Israel announced on Monday that its citizens would be banned from traveling to the US without special permission as of midnight local time on Wednesday (22:00 UTC Tuesday).
A statement issued by Prime Minister Naftali Bennett's office cited concerns over the spread of the omicron variant of the coronavirus as the reason for the ban, which also now includes Germany, Italy, Belgium, Hungary, Morocco, Portugal, Canada, Switzerland and Turkey.
The statement said Cabinet ministers had voted to instate the ban on these countries on Monday following advice from the Health Ministry.
Israeli citizens are now banned from traveling to more than 50 countries.
What does the travel ban entail?
Israeli citizens and permanent residents will not be able to travel to the US unless they have special permission.
All travelers, including those who are vaccinated or recovered and carry a valid COVID-19 certificate, will have to go into isolation for 14 days upon their return from the US.

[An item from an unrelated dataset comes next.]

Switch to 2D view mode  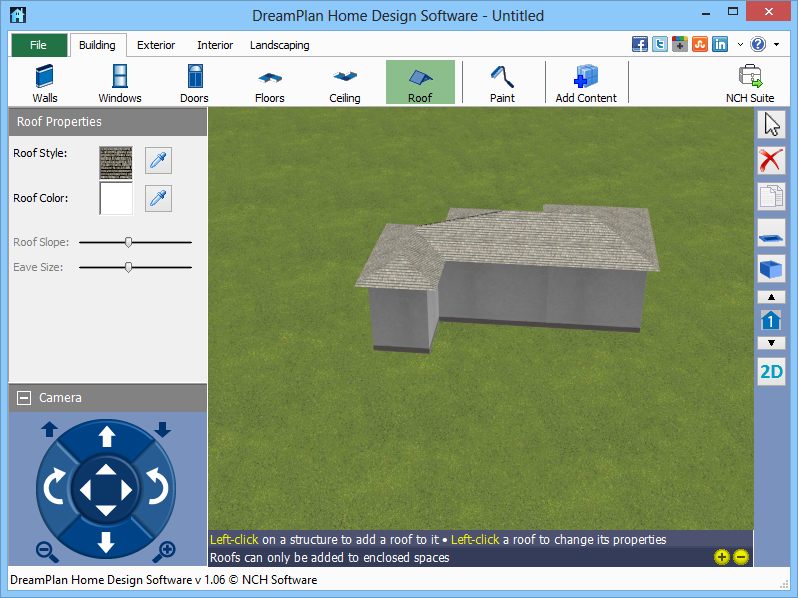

Those who are not vaccinated or recovered will have to isolate in a managed facility unless they have a negative result from a PCR test taken on arrival. In that case, they will be permitted to complete their isolation period at home if they declare that no one other than them lives or stays where they are isolating.
Non-Israeli citizens coming from the US will not be allowed to enter Israel unless they have special permission.
The same rules apply to all the countries on Israel's "red list" of countries considered to pose a high coronavirus risk.
What is omicron?
Since it was first reported in November in South Africa, the omicron variant has been identified in dozens of countries. The spread of the variant has prompted many countries to reimpose travel restrictions and other measures.
Despite indications that it is not more severe than the delta variant of the virus, early data suggests that omicron could be more resistant to vaccines and have higher rates of transmission.
Israel's Health Ministry had reported 175 cases of the new variant as of Sunday.